According to the BBC, the Green Homes Grant scheme is in such chaos that a huge majority of its £1.5bn budget for this year is unspent and the government has said it will pocket that money, rather than rolling it over to next year’s £320m fund.
But the Environmental Audit Committee says that would be a “deeply retrograde step”.
Conservative MP Philip Dunne, who chairs the committee, told the BBC: “We need a long-term commitment to helping people insulate their homes – at the very least until the end of this Parliament.
“We (Conservatives) promised £9.2bn for energy efficiency in our manifesto – and we have to deliver that or we won’t reach our climate change targets.”
The current green homes programme has been heavily criticised, with householders unable to get quotes from registered contractors and the firms unable to get paid.
The government confirmed only £94.1m of the £1.5bn allocated for homes in England until April has so far been spent.
Mr Dunne said: “The Green Homes Grant scheme is a good idea but its implementation has been woeful.”
He said the scheme designed to create jobs and improve energy efficiency had turned into a “job destruction” scheme because so many builders laid off their workers when government payments didn’t come through.
Mr Dunne said the project had been devised with too much bureaucracy because Treasury officials didn’t want a repeat of Northern Ireland’s Northern Ireland’s “cash for ash” renewable heat scheme, where millions of pounds were lost because rules were badly devised.

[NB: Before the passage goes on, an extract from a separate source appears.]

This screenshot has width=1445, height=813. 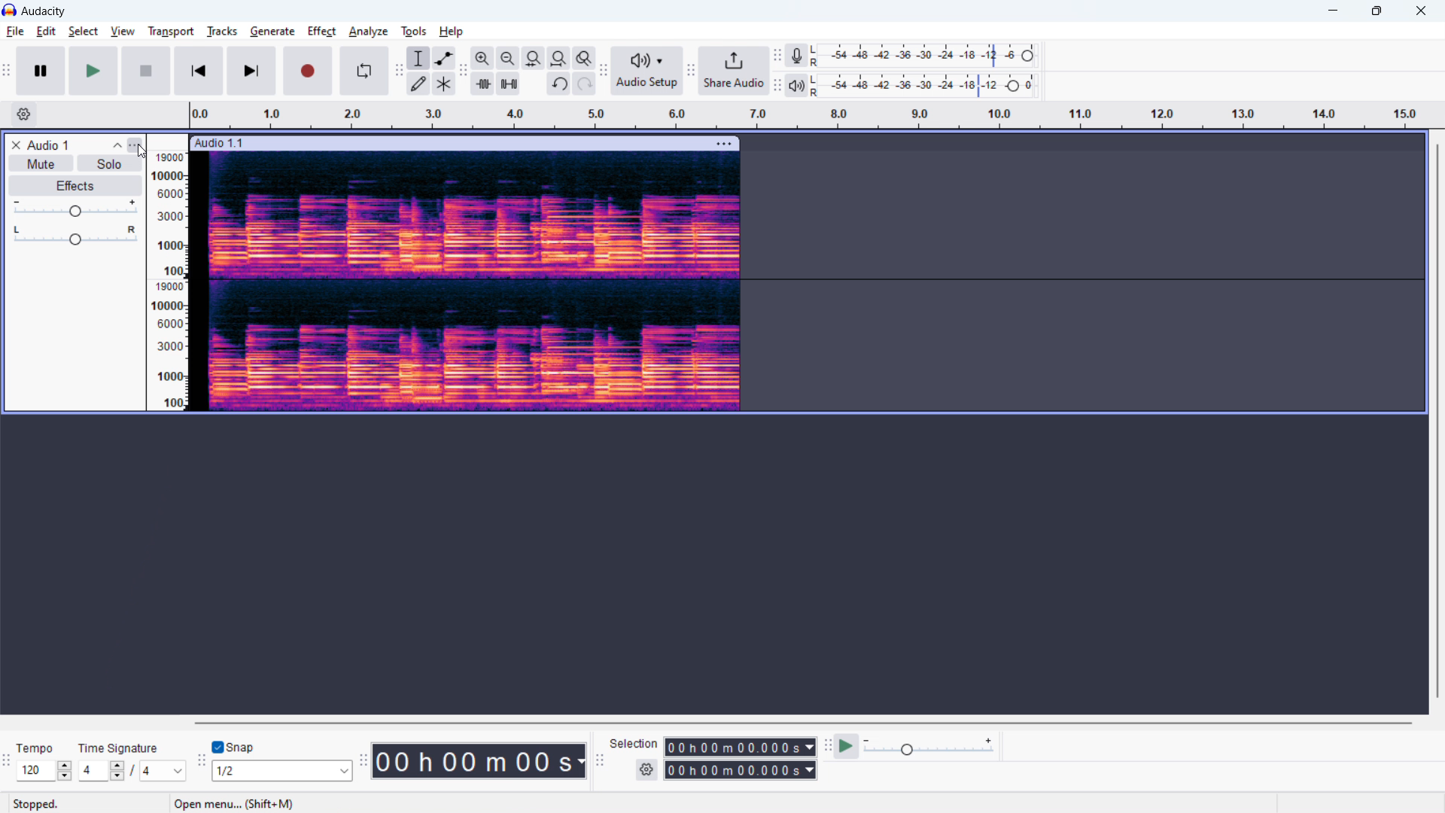 What do you see at coordinates (83, 32) in the screenshot?
I see `select` at bounding box center [83, 32].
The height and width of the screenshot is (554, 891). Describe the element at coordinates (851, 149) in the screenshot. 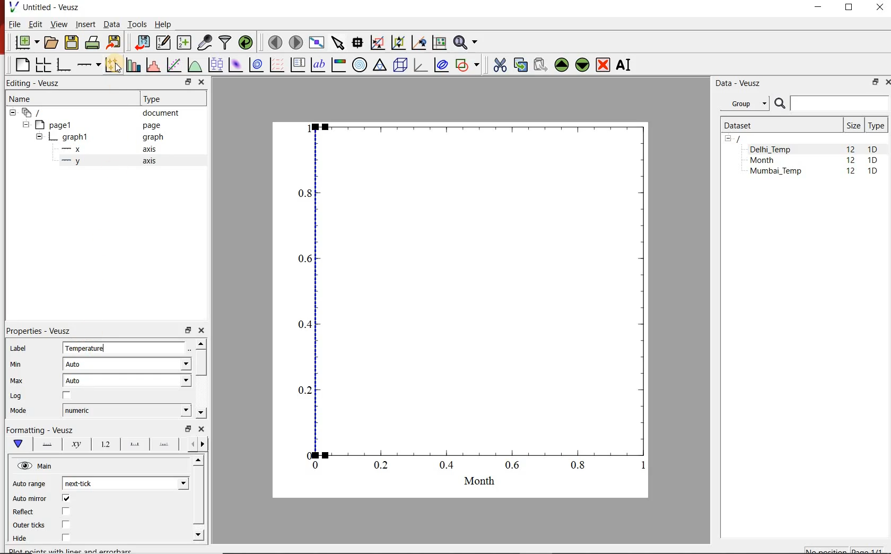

As a result of the red tape, he said, small builders in the Federation of Master Builders (FMB) – the largest trade association in the UK construction industry representing thousands of firms in England, Scotland, Wales and Northern Ireland – were reluctant to apply for accreditation.
Mr Dunne said out of 7,400 members of the federation, only three had been accredited.
In response to the disappointing scheme statistics published here, Brian Berry, chief executive of the FMB, said: “The government will not succeed in achieving its Green Industrial Revolution with a short-term plan like the Green Homes Grant scheme, which today’s figures show is putting off both builders and consumers. The government needs to think bigger and bolder and back a long-term National Retrofit Strategy, that sets out an ambitious delivery plan to cut carbon emissions from all our homes, and the Budget is the perfect opportunity to do so.”
Berry concluded: “The government will clearly be disappointed that a scheme designed to create 100,000 new jobs has fewer than 1,000 building companies on board. A flash in the pan policy doesn’t give small builders the confidence they need to invest in the necessary accreditations and training. That household applications for grants peaked in October is concerning and suggests the negative press around this scheme is taking its toll.”